* **What you will do**
With pictures left out, copy exactly every line from the one containing "Given: Click the 12:05 PM timestamp" through the end of the material.

* **Provided material**
■ ■ ■ ■ ■ ■ ■
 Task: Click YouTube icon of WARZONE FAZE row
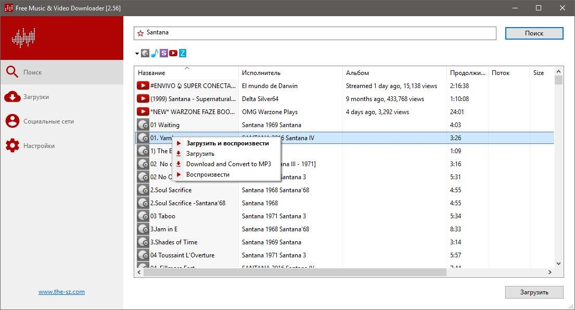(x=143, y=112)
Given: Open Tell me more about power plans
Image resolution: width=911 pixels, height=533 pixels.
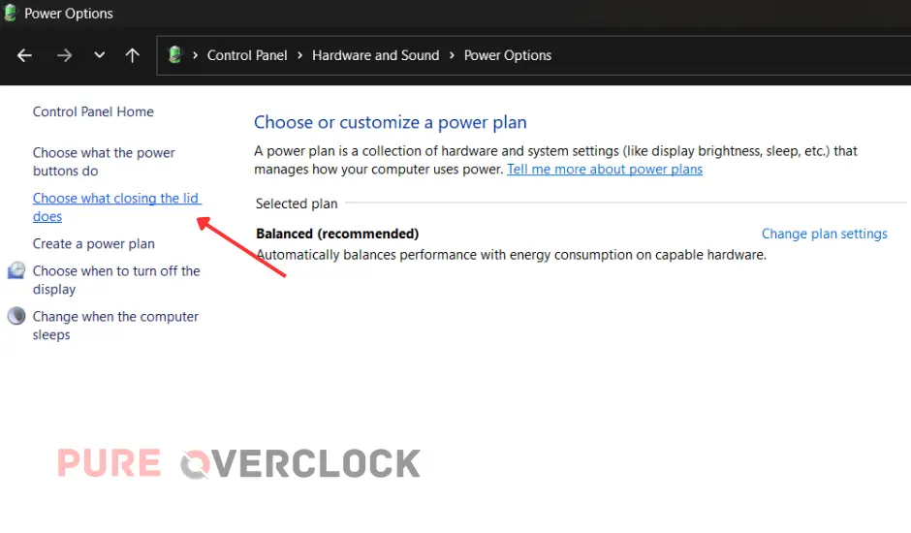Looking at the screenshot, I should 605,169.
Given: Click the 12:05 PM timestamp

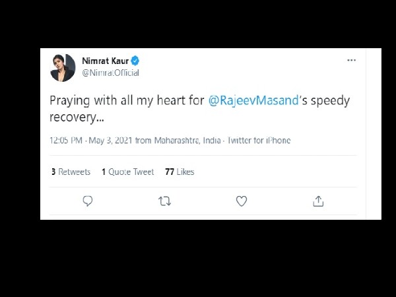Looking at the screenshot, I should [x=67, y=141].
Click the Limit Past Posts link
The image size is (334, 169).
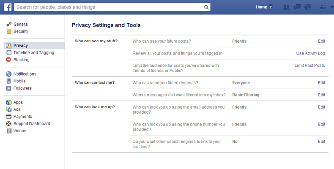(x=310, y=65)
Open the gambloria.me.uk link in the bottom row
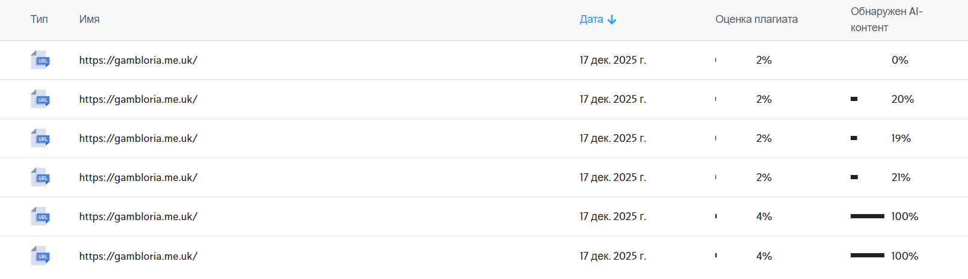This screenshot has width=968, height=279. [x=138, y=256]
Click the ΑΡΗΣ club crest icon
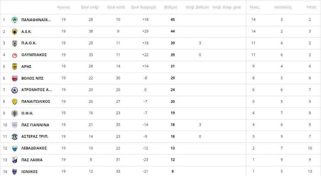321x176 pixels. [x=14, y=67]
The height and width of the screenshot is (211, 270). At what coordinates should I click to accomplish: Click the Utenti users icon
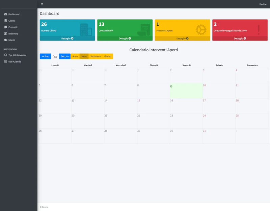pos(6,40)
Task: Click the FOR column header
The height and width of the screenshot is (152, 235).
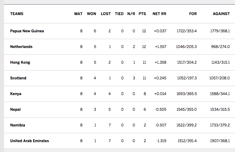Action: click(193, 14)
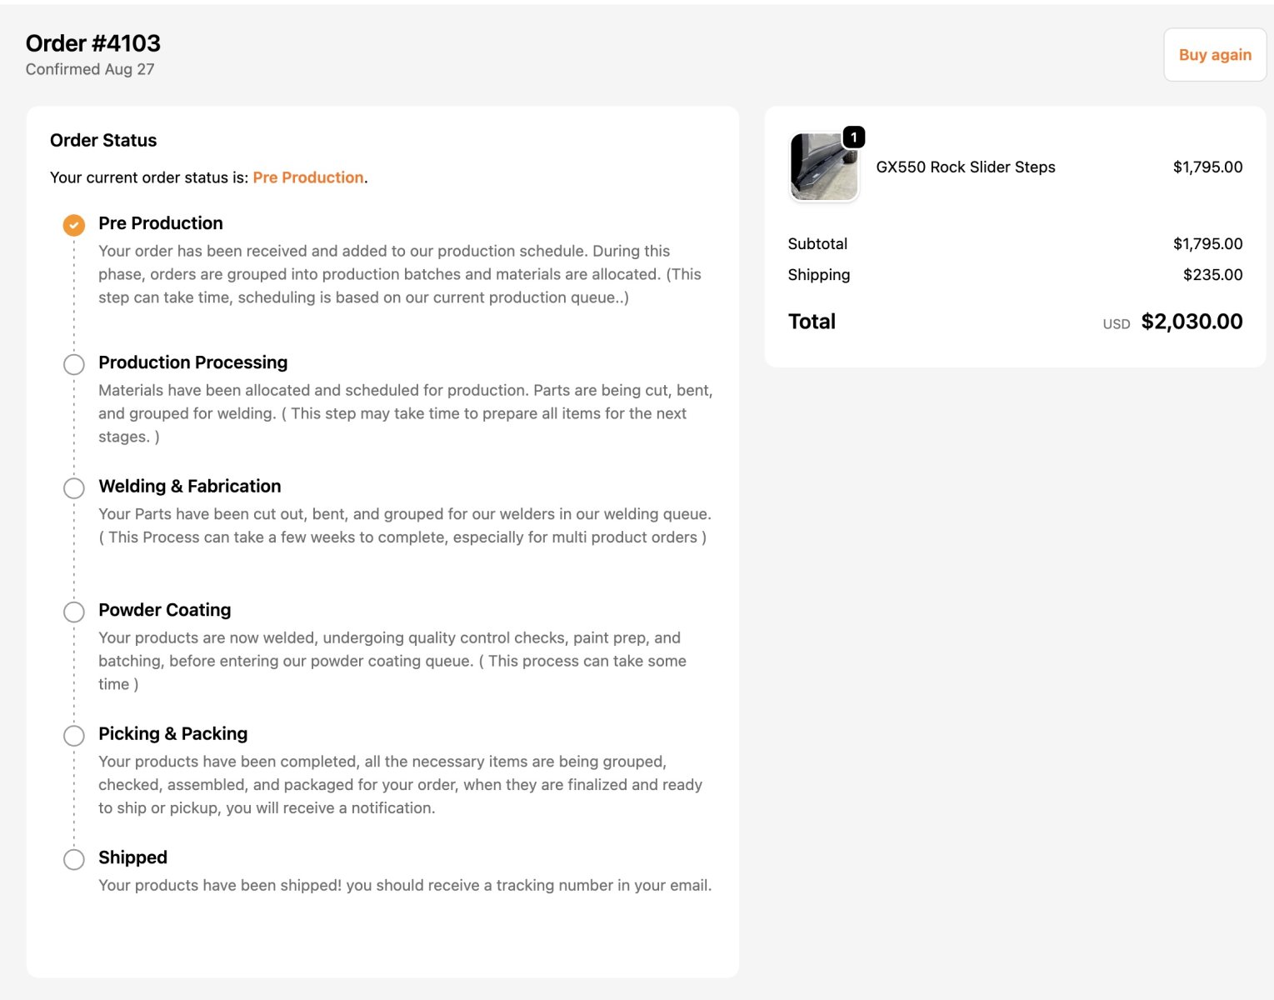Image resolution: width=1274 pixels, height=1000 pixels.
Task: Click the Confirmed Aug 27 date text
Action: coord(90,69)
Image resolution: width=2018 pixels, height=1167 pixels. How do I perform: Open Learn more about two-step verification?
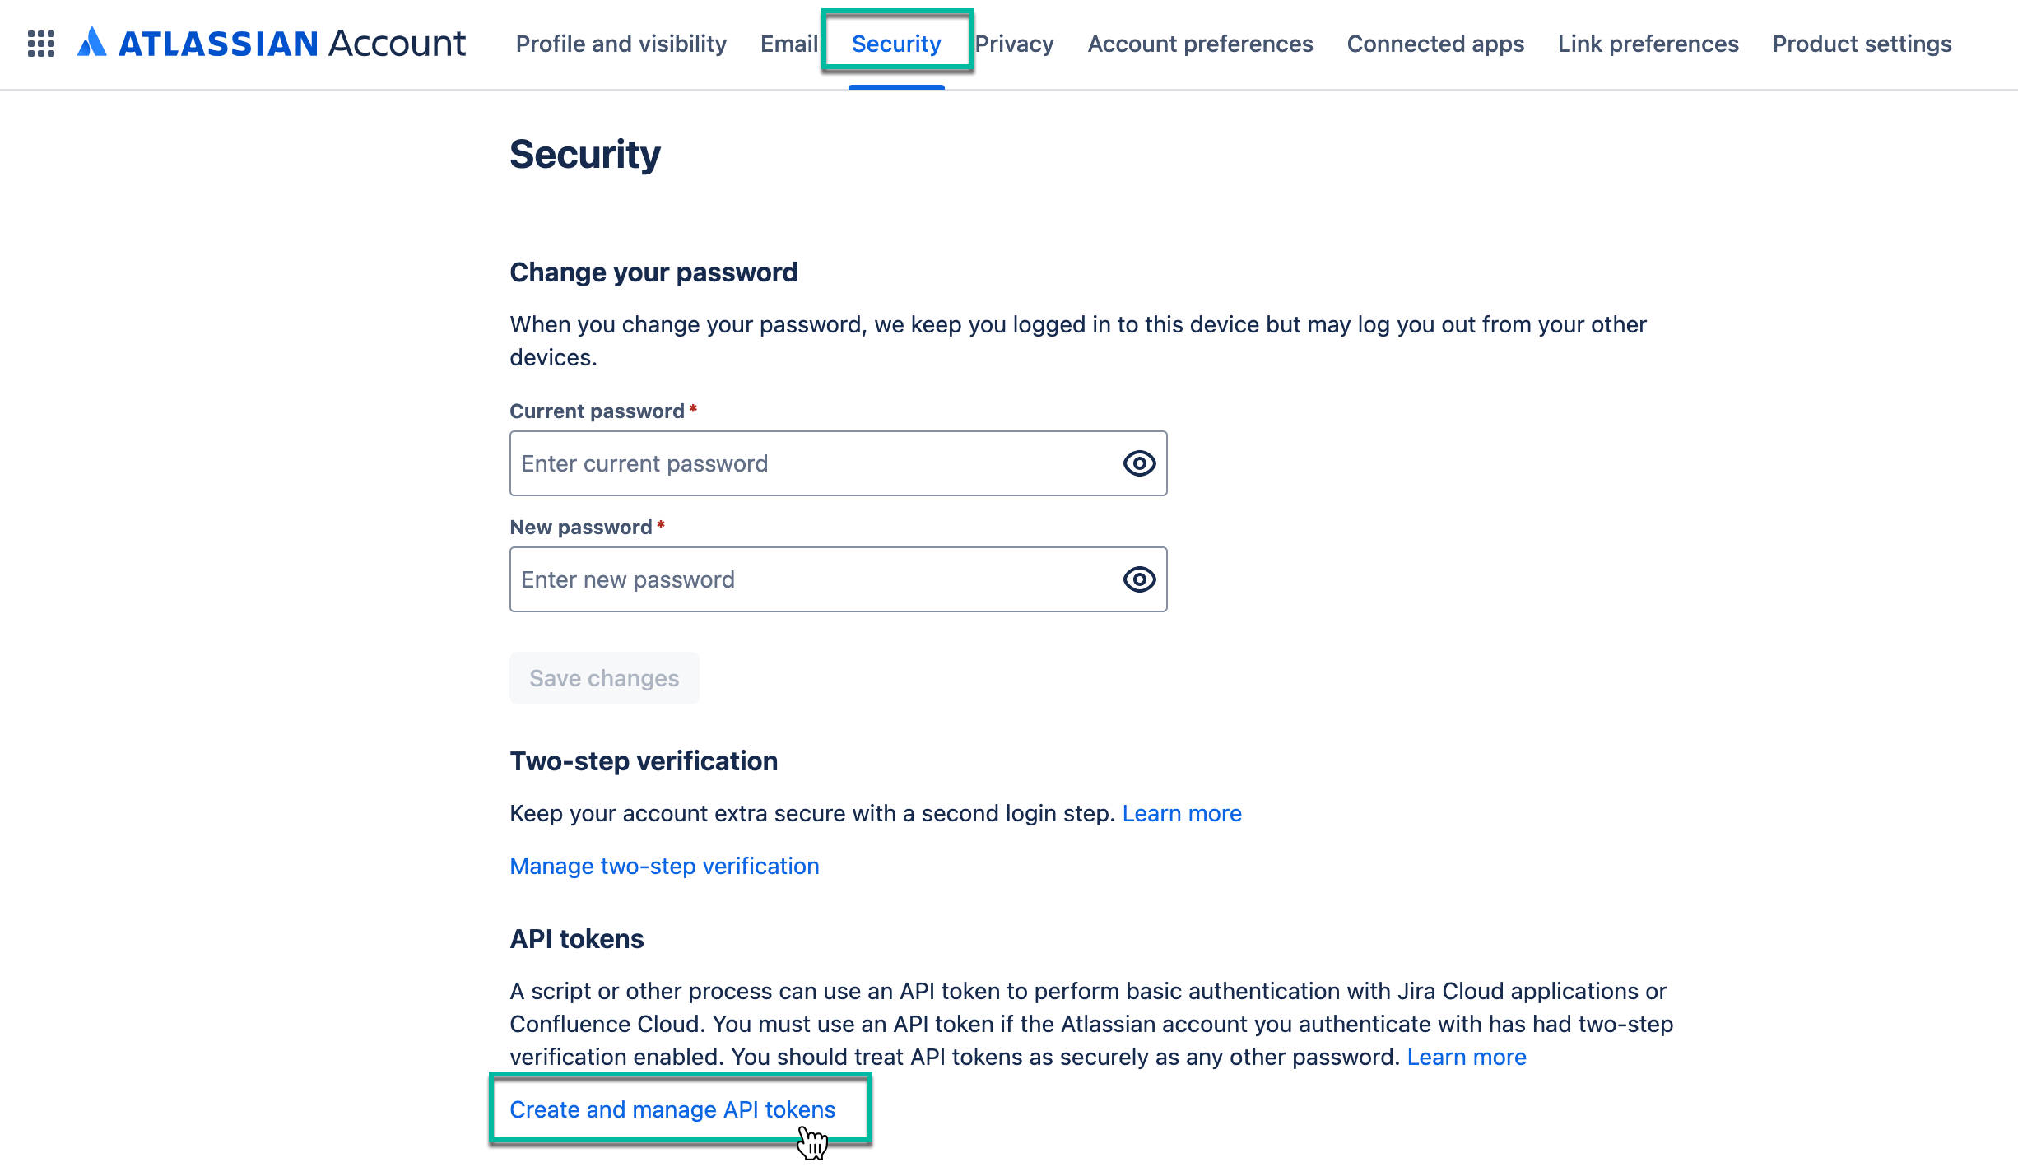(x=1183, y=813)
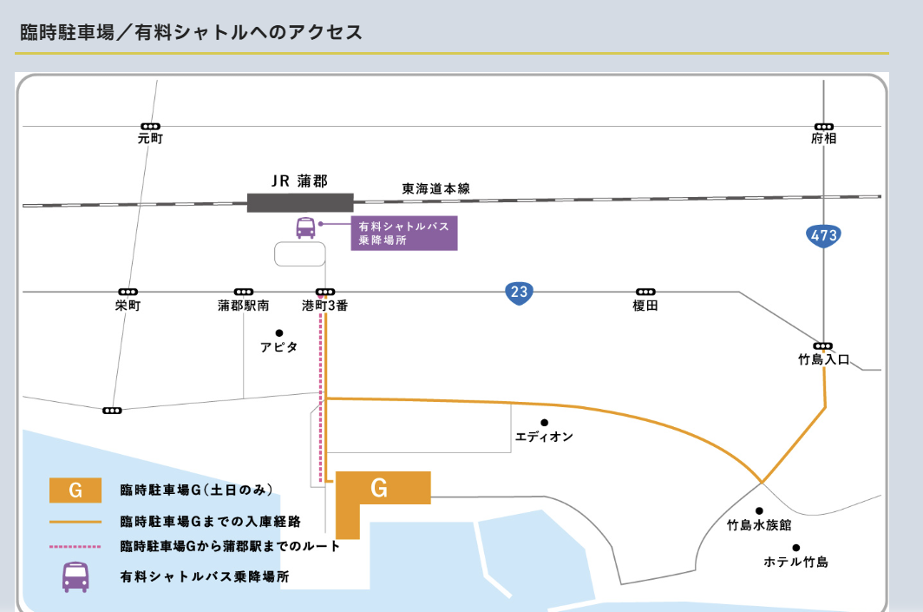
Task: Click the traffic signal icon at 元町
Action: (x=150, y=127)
■ ■ ■ ■ ■ ■ ■
* **Solution for this exercise**
Given: Click the 12:05 PM timestamp

Looking at the screenshot, I should [x=67, y=141].
Click the Limit Past Posts link
The image size is (334, 169).
(x=310, y=65)
Open the gambloria.me.uk link in the bottom row
This screenshot has width=968, height=279. [x=138, y=256]
Click the ΑΡΗΣ club crest icon
321x176 pixels. [x=14, y=67]
The height and width of the screenshot is (211, 270). At what coordinates should I click to accomplish: Click the Utenti users icon
pos(6,40)
Task: Click the FOR column header
The height and width of the screenshot is (152, 235).
Action: click(193, 14)
Image resolution: width=1274 pixels, height=1000 pixels.
Task: Click the Confirmed Aug 27 date text
Action: coord(90,69)
Image resolution: width=2018 pixels, height=1167 pixels. How do I perform: Open Learn more about two-step verification?
(x=1183, y=813)
Task: Click the traffic signal icon at 元町
Action: (x=150, y=127)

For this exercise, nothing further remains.